**Assignment:**
From the line containing "Click on pids.peak entry" to the final line of the material below, return every line exactly. Do not include pictures.

--- START ---

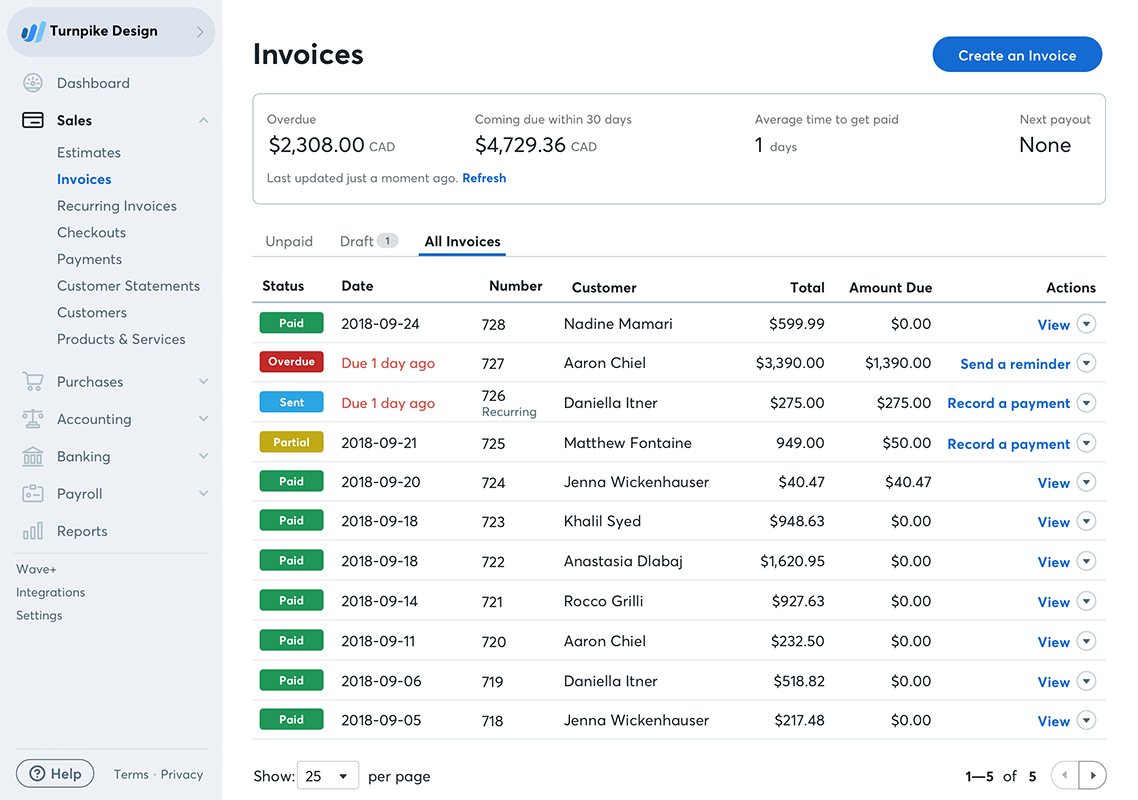Expand the Banking section in sidebar
The width and height of the screenshot is (1138, 800).
[204, 456]
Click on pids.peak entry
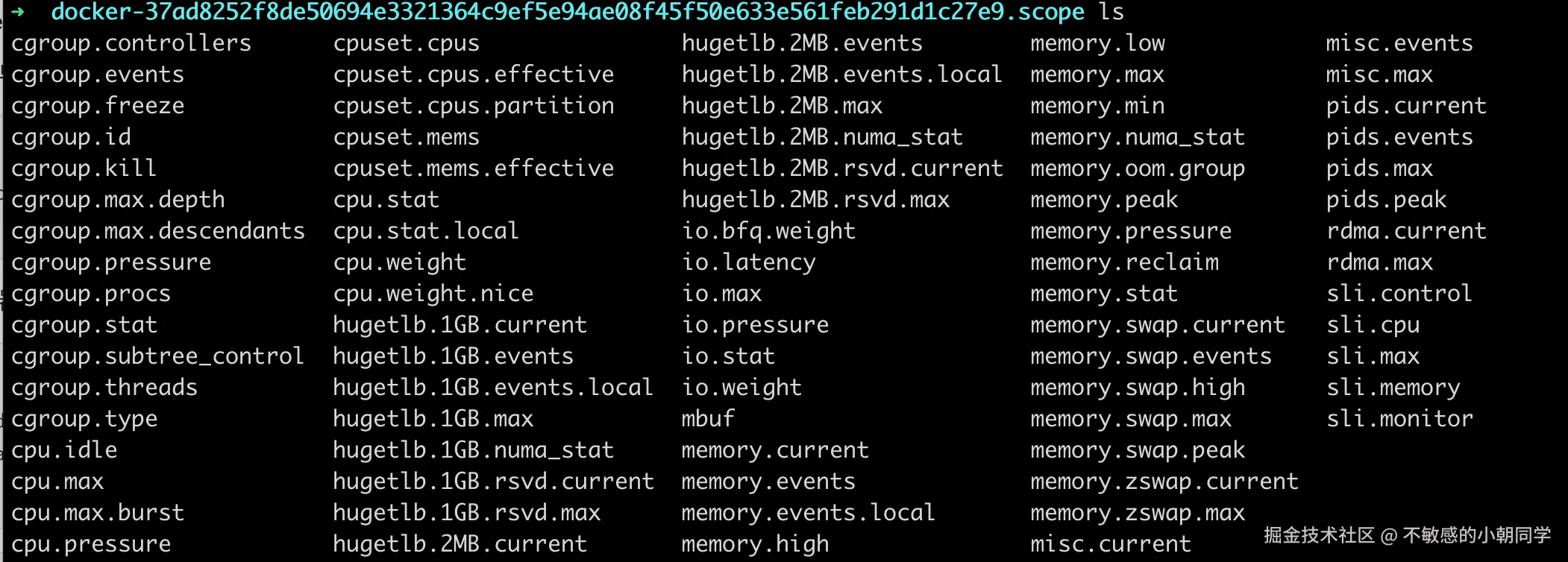The width and height of the screenshot is (1568, 562). (1386, 200)
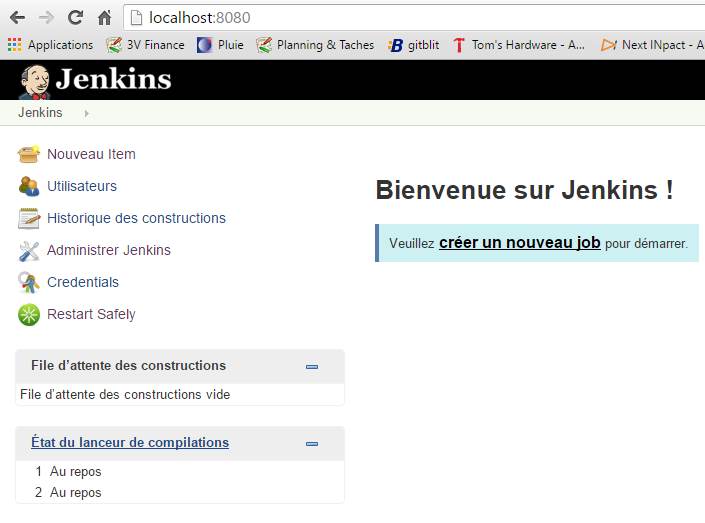Open the Jenkins breadcrumb dropdown arrow
This screenshot has height=523, width=705.
point(86,113)
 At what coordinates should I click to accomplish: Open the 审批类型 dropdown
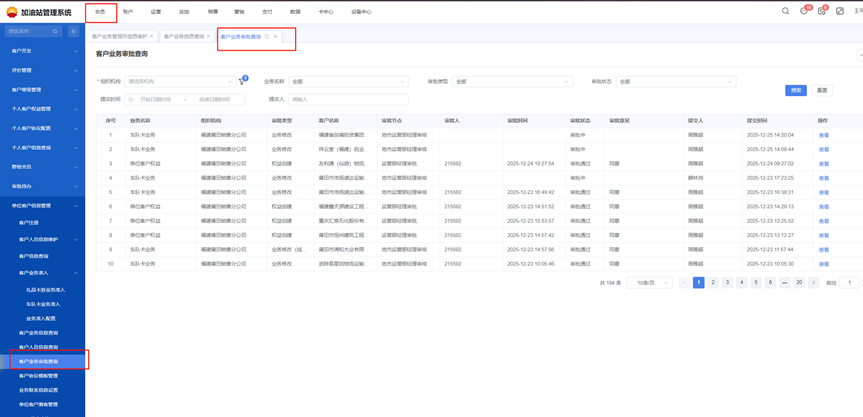pos(511,82)
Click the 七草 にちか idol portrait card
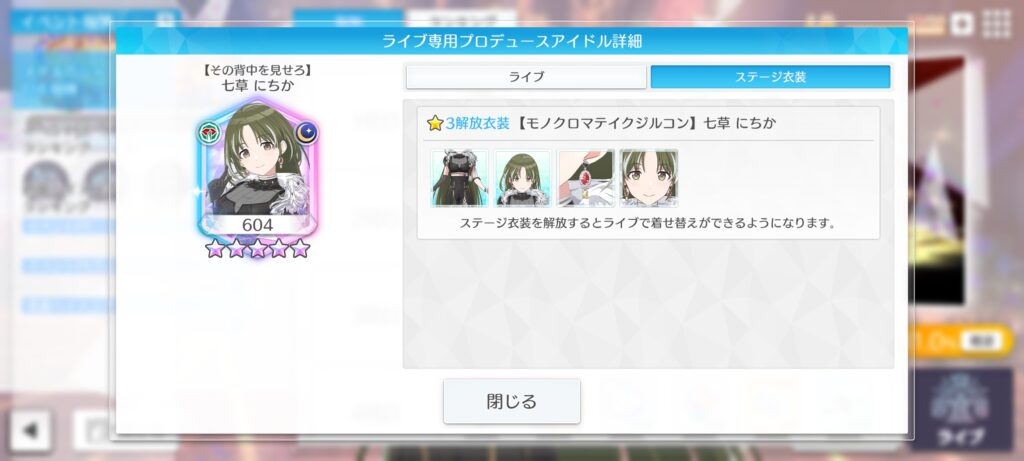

--- END ---

**Answer:**
Click on pids.peak entry
The width and height of the screenshot is (1568, 562). (1386, 200)
Open the Jenkins breadcrumb dropdown arrow
This screenshot has height=523, width=705.
point(86,113)
 At what coordinates should I click to accomplish: Open the 审批类型 dropdown
pos(511,82)
Click the 七草 にちか idol portrait card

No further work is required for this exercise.